JC / Railbird

How Inhumane

Dick Powell on the Lasix debate:

But rather than ban it, I think we should mandate it.

Nearly all Thoroughbred race horses bleed. If you think we can breed our way out of this by separating the horses that bleed from those that don’t and breed a new racehorse that doesn’t bleed and doesn’t need Lasix, you would have to ban it in training as well which nobody wants to do.

And, how do you explain banning it to the animal rights activists that view our sport as being cruel and inhumane? …

Or, as trainer Rick Violette has said:

“Horses bleed. That is a fact. To force an animal to race without it is premeditated, borderline animal abuse.”

Arguing that a Lasix ban is abusive raises the question — if it’s inhumane to race horses without a drug, then isn’t it inhumane to race horses at all? If horses need a drug to mask the conditions in which they’re bred, trained, and raced, then shouldn’t the focus be on changing those conditions?

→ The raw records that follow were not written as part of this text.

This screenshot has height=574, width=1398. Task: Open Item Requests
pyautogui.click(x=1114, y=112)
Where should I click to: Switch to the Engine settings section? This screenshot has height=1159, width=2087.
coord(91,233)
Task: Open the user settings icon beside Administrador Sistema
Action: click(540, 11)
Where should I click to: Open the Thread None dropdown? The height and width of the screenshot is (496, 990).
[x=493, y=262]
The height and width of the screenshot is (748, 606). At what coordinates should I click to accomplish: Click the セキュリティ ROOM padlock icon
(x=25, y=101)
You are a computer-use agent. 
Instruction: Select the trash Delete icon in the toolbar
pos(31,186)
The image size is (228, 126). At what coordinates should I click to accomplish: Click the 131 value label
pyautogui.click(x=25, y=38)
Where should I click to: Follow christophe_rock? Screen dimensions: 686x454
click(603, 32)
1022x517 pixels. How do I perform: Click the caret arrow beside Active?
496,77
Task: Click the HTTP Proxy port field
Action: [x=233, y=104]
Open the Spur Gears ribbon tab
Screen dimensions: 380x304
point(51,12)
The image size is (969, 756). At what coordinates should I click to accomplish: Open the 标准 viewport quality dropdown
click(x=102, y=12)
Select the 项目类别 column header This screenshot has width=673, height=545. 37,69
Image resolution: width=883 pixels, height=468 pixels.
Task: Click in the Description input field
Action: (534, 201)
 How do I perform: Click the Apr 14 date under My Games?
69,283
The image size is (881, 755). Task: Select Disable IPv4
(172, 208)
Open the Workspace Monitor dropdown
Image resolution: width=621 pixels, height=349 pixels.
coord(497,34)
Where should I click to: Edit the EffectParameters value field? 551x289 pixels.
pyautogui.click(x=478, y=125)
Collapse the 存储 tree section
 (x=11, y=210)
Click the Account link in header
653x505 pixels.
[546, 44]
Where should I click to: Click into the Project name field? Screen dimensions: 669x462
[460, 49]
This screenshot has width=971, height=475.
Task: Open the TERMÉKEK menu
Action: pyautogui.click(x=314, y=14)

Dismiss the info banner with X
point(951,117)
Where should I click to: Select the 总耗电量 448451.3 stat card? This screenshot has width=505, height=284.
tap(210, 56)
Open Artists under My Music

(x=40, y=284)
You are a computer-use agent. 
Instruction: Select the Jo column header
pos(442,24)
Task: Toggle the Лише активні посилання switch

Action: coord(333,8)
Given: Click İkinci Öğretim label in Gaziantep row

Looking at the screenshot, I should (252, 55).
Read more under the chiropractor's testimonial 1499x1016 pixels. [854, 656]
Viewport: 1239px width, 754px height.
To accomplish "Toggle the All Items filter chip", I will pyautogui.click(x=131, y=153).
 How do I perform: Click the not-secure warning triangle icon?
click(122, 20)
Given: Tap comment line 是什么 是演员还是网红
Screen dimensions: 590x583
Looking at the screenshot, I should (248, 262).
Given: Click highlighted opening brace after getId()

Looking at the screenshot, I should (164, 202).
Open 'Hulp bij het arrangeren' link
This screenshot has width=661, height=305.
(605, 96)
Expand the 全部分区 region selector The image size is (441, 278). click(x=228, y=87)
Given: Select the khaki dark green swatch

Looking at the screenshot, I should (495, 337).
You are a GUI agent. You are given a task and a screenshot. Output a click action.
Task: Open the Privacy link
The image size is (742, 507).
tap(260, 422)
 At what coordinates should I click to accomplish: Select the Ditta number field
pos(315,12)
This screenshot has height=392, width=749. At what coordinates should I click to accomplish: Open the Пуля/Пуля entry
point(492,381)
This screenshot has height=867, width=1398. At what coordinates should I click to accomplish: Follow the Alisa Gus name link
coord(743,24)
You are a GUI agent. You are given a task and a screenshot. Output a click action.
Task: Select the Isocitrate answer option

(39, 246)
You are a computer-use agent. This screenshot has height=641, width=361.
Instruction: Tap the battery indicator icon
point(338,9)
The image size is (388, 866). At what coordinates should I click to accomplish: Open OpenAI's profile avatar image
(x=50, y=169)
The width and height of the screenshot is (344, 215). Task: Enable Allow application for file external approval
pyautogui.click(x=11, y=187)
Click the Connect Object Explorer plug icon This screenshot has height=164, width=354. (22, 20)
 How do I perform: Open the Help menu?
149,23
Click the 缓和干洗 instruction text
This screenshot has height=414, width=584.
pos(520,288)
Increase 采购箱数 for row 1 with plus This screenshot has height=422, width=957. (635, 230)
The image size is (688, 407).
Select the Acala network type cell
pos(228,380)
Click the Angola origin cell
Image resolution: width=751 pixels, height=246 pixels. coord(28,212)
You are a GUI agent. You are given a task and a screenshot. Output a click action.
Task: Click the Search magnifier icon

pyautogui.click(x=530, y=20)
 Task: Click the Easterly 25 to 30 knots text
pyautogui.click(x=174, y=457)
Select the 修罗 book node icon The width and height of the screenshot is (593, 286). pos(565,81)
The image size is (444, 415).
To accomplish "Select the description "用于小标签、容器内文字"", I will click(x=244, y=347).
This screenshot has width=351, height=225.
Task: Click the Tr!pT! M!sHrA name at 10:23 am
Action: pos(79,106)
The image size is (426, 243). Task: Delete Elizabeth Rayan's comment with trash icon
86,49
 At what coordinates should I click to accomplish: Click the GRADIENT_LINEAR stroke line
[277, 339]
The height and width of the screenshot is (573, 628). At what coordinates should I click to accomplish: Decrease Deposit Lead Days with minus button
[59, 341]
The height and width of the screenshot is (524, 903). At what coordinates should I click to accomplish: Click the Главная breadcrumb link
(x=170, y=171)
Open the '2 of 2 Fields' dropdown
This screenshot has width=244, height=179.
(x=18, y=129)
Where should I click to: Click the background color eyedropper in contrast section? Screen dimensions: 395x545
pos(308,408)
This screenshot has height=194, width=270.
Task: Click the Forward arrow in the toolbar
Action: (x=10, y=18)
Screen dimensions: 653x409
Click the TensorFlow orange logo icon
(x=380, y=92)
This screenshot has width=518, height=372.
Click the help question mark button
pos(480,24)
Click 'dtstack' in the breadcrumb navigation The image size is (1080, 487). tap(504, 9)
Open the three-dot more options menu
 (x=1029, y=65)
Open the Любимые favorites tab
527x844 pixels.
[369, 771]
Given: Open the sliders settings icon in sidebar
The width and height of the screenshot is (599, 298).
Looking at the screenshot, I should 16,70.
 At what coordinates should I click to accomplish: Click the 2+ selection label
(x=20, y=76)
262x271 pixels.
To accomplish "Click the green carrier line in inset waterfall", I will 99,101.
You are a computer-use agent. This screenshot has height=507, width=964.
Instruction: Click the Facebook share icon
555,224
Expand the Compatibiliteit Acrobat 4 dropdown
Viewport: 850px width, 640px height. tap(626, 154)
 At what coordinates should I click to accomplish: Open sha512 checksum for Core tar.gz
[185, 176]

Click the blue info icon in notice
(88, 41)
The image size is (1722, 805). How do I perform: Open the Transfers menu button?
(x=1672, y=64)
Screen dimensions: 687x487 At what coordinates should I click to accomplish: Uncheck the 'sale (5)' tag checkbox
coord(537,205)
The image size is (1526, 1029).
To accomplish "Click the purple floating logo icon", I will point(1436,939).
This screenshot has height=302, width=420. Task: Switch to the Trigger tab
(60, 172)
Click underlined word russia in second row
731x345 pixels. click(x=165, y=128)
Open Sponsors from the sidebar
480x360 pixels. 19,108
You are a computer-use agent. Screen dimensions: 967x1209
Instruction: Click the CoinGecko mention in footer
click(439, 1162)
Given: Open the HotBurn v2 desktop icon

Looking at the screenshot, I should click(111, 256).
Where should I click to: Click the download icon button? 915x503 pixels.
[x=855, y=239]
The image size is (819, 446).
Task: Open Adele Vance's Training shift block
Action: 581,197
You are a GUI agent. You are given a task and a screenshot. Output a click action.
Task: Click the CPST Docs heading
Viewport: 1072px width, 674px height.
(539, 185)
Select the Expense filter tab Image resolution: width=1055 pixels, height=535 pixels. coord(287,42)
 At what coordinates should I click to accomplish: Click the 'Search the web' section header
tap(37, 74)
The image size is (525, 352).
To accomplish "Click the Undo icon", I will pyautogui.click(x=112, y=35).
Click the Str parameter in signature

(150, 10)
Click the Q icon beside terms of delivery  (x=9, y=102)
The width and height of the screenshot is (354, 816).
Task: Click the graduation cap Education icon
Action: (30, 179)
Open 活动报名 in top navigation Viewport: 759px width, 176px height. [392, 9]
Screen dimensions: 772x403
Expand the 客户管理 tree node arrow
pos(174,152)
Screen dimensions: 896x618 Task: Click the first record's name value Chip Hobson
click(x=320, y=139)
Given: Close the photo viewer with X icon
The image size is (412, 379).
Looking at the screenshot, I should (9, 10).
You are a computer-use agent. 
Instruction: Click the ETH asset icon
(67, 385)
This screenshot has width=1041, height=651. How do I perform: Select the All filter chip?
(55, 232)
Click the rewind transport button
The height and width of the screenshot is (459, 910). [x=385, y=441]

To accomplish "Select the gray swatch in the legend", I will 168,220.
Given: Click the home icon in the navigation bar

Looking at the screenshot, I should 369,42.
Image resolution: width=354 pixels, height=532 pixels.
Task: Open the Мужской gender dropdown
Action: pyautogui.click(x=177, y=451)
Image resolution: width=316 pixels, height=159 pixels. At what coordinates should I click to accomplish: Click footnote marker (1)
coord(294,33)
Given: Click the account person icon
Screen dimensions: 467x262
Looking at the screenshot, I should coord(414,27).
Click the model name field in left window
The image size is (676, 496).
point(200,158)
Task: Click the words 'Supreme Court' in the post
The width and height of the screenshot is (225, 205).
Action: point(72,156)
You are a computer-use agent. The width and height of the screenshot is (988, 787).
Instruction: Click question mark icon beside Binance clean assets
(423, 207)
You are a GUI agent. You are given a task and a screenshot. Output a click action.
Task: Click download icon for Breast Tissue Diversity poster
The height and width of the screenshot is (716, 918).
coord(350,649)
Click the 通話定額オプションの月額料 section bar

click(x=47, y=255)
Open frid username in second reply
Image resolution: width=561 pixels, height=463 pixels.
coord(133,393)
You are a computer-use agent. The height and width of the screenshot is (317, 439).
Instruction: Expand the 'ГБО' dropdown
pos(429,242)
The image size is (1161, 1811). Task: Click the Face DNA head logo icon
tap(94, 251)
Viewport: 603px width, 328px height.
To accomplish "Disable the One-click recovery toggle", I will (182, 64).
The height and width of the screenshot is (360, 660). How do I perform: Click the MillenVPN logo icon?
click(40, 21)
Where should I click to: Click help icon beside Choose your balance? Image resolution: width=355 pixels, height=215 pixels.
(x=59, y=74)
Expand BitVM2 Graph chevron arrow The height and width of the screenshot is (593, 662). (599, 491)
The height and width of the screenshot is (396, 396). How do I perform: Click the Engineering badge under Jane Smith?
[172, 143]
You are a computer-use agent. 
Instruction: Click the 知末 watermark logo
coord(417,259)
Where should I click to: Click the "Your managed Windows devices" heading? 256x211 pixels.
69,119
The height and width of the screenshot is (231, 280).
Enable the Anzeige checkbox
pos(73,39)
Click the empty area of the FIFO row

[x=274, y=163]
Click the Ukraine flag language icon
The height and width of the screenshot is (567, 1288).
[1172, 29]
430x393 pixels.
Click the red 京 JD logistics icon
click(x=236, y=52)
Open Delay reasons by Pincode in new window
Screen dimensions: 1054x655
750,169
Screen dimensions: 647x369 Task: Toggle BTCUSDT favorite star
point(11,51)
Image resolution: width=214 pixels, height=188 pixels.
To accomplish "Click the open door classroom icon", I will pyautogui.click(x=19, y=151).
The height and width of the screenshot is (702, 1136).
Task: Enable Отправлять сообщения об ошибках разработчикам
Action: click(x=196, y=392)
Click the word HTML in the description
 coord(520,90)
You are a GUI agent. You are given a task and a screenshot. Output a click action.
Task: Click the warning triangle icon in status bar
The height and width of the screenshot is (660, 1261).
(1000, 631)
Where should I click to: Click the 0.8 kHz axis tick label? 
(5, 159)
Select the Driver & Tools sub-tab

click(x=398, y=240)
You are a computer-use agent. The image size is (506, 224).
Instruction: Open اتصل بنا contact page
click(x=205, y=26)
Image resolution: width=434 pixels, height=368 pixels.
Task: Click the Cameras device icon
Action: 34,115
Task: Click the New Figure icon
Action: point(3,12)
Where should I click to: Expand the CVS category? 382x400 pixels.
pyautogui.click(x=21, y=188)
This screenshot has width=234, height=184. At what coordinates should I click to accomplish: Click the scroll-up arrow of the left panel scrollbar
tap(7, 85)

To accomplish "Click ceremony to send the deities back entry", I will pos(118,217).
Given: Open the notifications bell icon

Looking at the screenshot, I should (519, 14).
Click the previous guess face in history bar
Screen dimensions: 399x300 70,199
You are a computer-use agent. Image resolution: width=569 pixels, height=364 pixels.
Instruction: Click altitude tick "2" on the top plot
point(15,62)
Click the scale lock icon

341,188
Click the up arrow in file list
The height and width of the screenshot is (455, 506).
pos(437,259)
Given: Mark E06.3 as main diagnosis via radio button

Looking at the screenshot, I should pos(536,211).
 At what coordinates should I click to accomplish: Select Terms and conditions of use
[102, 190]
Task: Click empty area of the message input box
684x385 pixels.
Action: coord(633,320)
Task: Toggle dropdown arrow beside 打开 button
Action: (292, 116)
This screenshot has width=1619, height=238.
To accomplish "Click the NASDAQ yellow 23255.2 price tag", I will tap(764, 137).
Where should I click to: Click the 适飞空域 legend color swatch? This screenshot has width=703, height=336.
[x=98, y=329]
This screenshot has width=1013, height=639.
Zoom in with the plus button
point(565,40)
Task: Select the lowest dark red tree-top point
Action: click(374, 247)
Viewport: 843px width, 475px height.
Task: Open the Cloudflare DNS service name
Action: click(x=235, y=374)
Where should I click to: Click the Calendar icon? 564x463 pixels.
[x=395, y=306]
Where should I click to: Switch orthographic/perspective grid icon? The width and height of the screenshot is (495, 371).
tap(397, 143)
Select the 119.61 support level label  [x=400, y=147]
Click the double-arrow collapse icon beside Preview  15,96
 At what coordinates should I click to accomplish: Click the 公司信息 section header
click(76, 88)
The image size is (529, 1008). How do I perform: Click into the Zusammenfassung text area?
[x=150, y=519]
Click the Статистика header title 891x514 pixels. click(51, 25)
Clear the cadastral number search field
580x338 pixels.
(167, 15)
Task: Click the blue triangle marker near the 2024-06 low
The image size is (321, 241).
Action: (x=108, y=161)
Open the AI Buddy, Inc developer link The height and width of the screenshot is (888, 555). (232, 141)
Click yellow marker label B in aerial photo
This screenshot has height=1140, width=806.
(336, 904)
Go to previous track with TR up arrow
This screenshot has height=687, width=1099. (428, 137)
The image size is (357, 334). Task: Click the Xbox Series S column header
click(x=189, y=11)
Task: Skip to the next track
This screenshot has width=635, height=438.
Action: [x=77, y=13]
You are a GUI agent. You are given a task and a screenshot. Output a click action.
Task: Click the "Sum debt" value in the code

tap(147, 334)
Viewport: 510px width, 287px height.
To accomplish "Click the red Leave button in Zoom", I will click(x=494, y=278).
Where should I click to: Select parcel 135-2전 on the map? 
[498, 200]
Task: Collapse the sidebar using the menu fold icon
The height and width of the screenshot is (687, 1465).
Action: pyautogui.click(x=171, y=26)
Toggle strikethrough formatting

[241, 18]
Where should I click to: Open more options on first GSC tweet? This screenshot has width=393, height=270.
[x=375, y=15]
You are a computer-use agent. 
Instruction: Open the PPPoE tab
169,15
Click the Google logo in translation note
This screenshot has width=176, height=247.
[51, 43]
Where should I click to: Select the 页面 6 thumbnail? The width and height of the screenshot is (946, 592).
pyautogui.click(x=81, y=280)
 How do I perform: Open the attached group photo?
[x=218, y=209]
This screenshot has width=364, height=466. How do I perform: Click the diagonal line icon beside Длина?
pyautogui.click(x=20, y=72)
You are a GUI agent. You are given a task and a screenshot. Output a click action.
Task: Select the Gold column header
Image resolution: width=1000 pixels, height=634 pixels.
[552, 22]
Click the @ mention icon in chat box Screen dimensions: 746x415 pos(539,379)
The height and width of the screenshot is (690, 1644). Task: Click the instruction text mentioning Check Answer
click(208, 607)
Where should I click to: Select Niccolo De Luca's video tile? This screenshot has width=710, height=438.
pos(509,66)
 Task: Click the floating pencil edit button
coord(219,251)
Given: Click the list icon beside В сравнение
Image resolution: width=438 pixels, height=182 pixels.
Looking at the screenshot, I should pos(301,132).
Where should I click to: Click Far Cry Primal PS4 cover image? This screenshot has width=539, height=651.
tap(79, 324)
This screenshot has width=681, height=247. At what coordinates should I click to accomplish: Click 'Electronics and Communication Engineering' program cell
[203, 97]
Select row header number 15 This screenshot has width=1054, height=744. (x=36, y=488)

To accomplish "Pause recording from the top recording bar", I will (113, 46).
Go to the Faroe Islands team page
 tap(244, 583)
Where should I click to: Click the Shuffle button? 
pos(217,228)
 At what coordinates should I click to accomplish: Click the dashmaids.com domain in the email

I don’t have answers; I merely ask.


2 Comments

It is scientifically documented in extensive studies that horses allowed to race on Lasix breakdown 3 times more than horses running clean. Horses race fine in Europe, Australia, South America, Japan, Dubai, and many other places without raceday medications to manage bleeding. Without raceday drugs there are significantly fewer breakdowns. Breakdowns kill, paralyze, and maim jockeys, not to mention horses.
http://therail.blogs.nytimes.com/2008/06/04/drugs-and-racehorses/

Posted by DrSid on September 20, 2011 @ 1:44 pm

good Q! i’d answer it several ways–1. they love to compete, they love to run, they love to race. could show u videos of my horses going nuts with displays of pleasure when they head other horses riderless. So, its completely humane to race an appropriately conditioned horse. it will make their otherwise boring days. 2. as to lasix, it’s controversial, should be discussed, but mostly it should be researched. as a horse trainer it’s pretty hard to swallow a bunch of desk jockies and journalists forwarding an agenda that almost everyone that deals with usa horses opposes. if u’re going to discuss banning the one drug that stops EIPH how about an experiment with a few horses at a single track in a high EIPH area where there is some humidity. Every horse person knows this would be an eye opener for the anti lasix crowd.